Brinkburn Priory is a former monastery built, starting in the 12th century, on a bend of the River Coquet, about  east of Rothbury, Northumberland, England. 

The priory church survived the dissolution of the monasteries because it was also a parish church. After decline in the post-dissolution centuries the church was restored in the 19th century. It is a grade I listed building in the care of English Heritage. Little survives of the other monastic structures, on the site of which a manor house, just south of the church, now stands.

Early history
Brinkburn was founded by William Bertram, Baron of Mitford, in the reign of Henry I as an Augustinian priory. The exact date is not known but cannot have been later than 1135, as Henry died that year. About 1180 or so, Brinkburn became an independent house, and the building of the monastic church was commenced. The architectural style has been described as "transitional" (i.e. between Norman and Gothic).

Although the Priory acquired lands in Northumberland and Durham over the years it was never particularly wealthy. Little is known of the early history of the priory, although it is known that it survived some difficult times. In fact, as late as 1419 it was raided and robbed.

Dissolution
Brinkburn Priory was dissolved in 1536 after Parliament enacted the Dissolution of the Lesser Monasteries Act. The "lesser monasteries" were those with an income of less than £200 per annum, and Brinkburn fell into this category as in 1535 the priory's value had been recorded as £69 in the Valor Ecclesiasticus. After the dissolution the estate was mainly owned by the Fenwick family, and in the late 16th century they built a manor house just south of the priory church, on the site of some of the other priory buildings.

● **Supplied data**:
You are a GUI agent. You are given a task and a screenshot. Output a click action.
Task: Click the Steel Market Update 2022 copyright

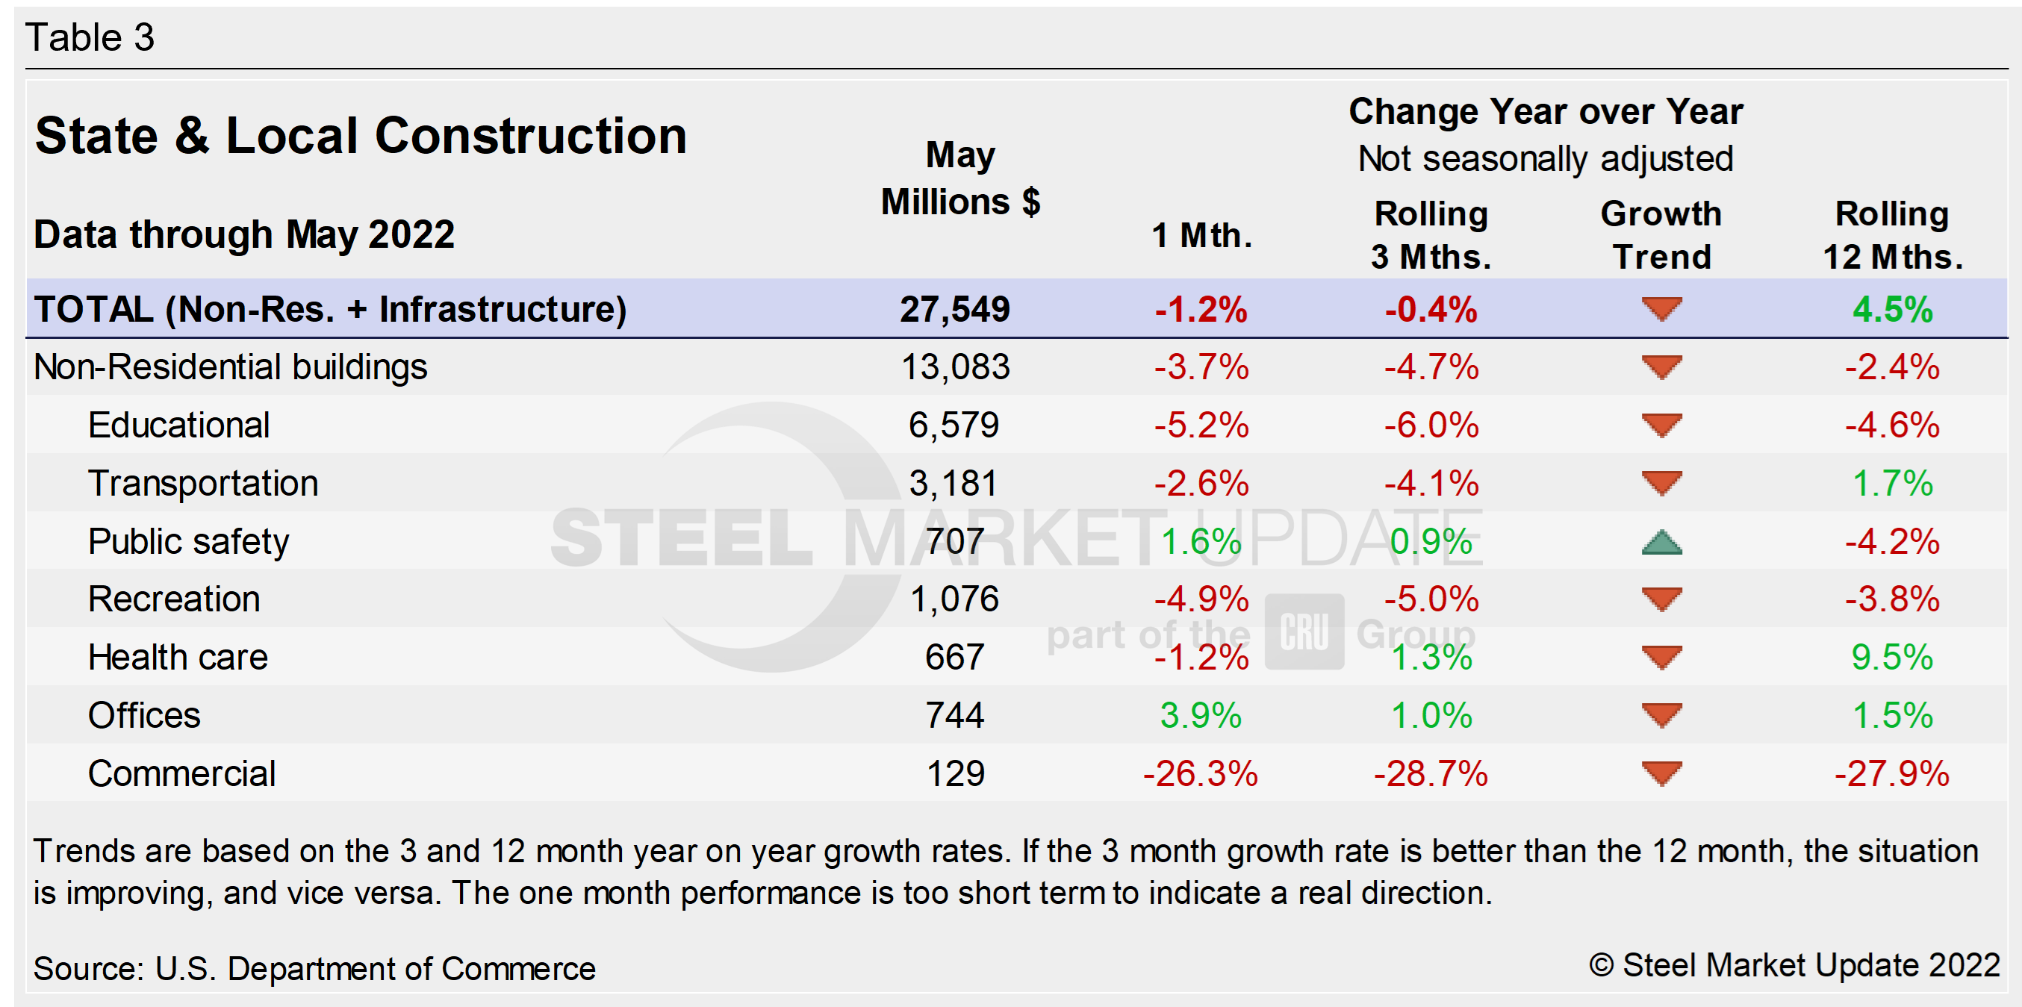coord(1794,965)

● **Problem requirements**:
Reproduce the Brinkburn Priory text, everything from "Although the Priory" down to "raided and robbed.", and switch "Durham" to "Yorkshire".

● **The reply**:
Although the Priory acquired lands in Northumberland and Yorkshire over the years it was never particularly wealthy. Little is known of the early history of the priory, although it is known that it survived some difficult times. In fact, as late as 1419 it was raided and robbed.